Except for these two clues, the iPhone 5s and iPhone 5 look, feel, and weight about the same. (The iPhone 5s also comes in a surprisingly subtle gold finish , a new color option that the iPhone 5 did not have.) This strong similarity reflects the fact that the iPhone 5s is at heart an upgraded iPhone 5.
Yet it also obscures how the iPhone 5s sets the scene for future waves of Apple mobile devices. You can bet your bottom dollar that at least some of the new iPads expected later this month will sport both the 64-bit A7 processor and the Touch ID fingerprint reader that debuted in the iPhone 5s.
Because the iPhone 5s and iPhone 5 are so similar in many respects, I won't go into detail on where they overlap. Suffice to say you get the same 802.11n Wi-Fi, low-power Bluetooth, and LTE cellular radios as in the iPhone 5; the same high-quality, balanced-color screen; the same buttons; the same high-quality speakers (with only slight distortion despite their small size); and the same ability to use a GSM SIM card even on CDMA models (for use when traveling abroad).
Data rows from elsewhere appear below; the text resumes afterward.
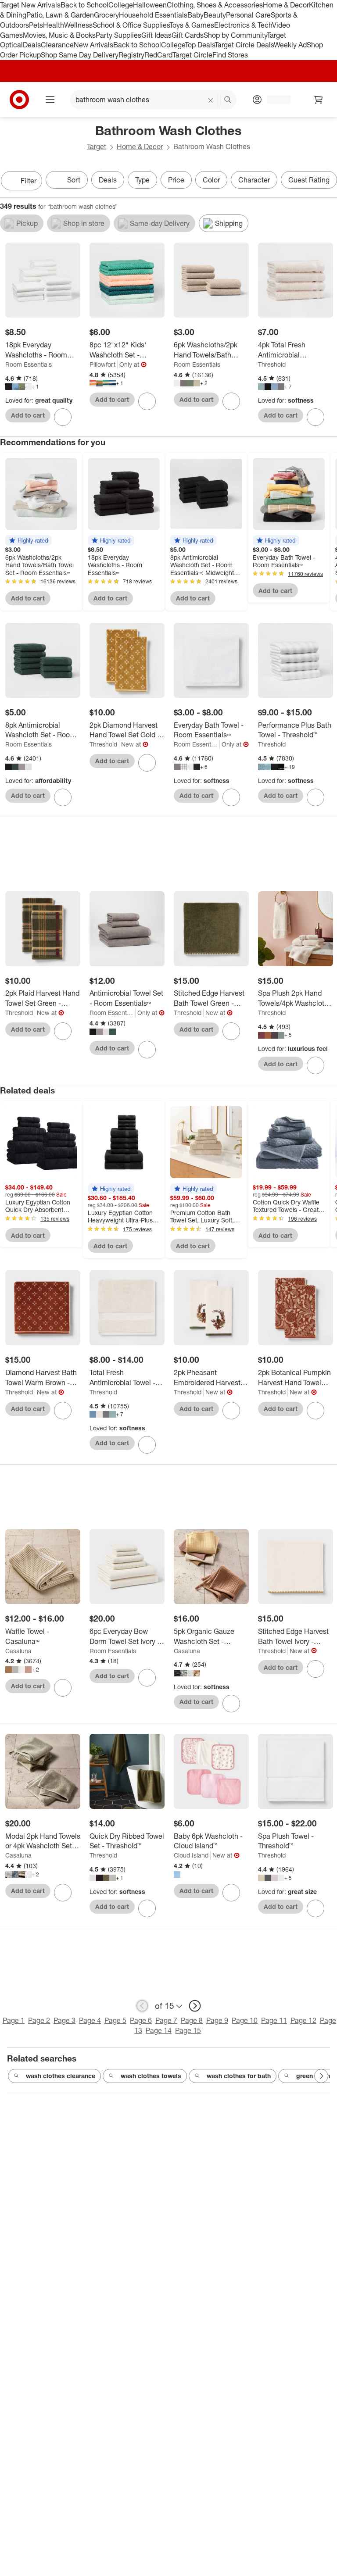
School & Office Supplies (131, 25)
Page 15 (188, 2030)
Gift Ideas (156, 35)
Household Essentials (153, 15)
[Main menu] (50, 99)
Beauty (215, 15)
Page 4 (90, 2020)
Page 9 (217, 2020)
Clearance (57, 44)
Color (211, 179)
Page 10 (245, 2020)
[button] (28, 540)
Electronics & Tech (243, 25)
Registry (131, 54)
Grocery (106, 15)
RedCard (158, 54)
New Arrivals (93, 44)
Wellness (78, 25)
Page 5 (115, 2020)
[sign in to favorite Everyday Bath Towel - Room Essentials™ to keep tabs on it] (231, 797)
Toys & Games (191, 25)
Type (142, 179)
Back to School (84, 4)
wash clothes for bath (239, 2075)
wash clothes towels (151, 2075)
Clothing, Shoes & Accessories (215, 4)
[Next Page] (328, 182)
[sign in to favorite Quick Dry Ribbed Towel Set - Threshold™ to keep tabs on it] (147, 1908)
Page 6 (141, 2020)
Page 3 (64, 2020)
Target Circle (192, 54)
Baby (195, 15)
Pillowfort (102, 364)
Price (176, 179)
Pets (36, 25)
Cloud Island (191, 1855)
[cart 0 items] (318, 99)
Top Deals (200, 44)
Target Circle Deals (244, 44)
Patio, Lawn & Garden (60, 15)
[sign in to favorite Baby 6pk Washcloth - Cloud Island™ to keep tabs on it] (231, 1892)
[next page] (195, 2006)
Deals (32, 44)
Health (53, 25)
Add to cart (28, 415)
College (120, 4)
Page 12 (303, 2020)
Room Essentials (28, 364)
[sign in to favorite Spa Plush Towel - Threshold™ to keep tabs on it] (315, 1908)
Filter (28, 180)
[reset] (211, 100)
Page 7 (166, 2020)
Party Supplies (118, 35)
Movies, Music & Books (59, 35)
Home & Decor (286, 4)
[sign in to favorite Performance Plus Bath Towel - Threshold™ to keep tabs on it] (315, 797)
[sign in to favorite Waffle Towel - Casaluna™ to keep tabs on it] (63, 1688)
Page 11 (274, 2020)
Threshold (272, 364)
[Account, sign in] (274, 99)
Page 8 (192, 2020)
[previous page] (142, 2006)
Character (254, 179)
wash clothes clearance (60, 2075)
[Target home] (19, 99)
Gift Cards (188, 35)
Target (96, 146)
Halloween (150, 4)
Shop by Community (235, 35)
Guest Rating (309, 179)
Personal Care (248, 15)
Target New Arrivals (30, 4)
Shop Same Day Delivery (79, 54)
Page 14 (159, 2030)
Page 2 (39, 2020)
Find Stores (230, 54)
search (228, 100)
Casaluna (18, 1650)
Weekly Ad (290, 44)
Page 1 (14, 2020)
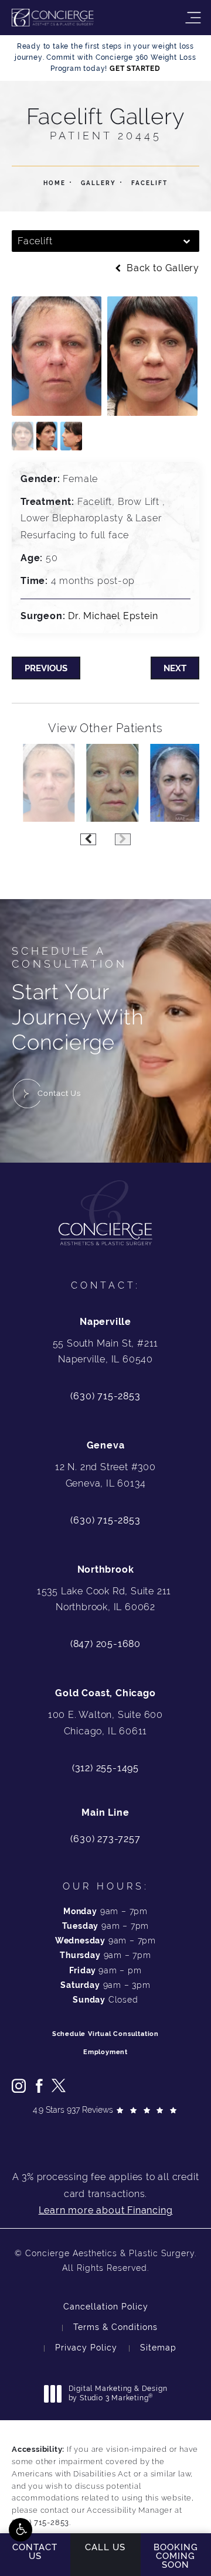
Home (54, 183)
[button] (20, 2529)
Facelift (149, 183)
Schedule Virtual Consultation (105, 2034)
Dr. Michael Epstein (113, 615)
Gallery (98, 183)
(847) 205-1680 (105, 1643)
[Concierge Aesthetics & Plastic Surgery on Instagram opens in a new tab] (19, 2086)
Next (175, 668)
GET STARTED (135, 68)
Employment (105, 2052)
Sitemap (158, 2347)
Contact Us (59, 1093)
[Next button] (123, 839)
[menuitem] (19, 2086)
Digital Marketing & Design (118, 2393)
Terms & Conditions (115, 2327)
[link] (105, 1839)
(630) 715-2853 (105, 1396)
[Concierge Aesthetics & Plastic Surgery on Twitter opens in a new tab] (59, 2086)
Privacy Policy (86, 2347)
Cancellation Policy (105, 2306)
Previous (46, 668)
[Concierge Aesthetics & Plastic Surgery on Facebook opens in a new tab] (39, 2086)
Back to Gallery (161, 268)
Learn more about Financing (106, 2210)
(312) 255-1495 (105, 1768)
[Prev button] (88, 839)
The promise of 64-bit computing for now is just a promise
There's been a hullabaloo in the blogosphere around the 64-bit A7 processor in the iPhone 5s. Many pundits feared it would run 32-bit apps more slowly or chew up battery life. Neither is true. In my testing, 32-bit apps running in the iPhone 5s's 64-bit version of iOS 7 run at least as fast as on previous 32-bit iPhones. The iPhone 5s's battery life is about 15 percent less in moderate use than that of the iPhone 5, but the decrease appears entirely due to iOS 7, not to the new CPU or other iPhone 5s hardware. I've experienced the same battery life decline in a variety of iPhones and iPads after upgrading them to iOS 7.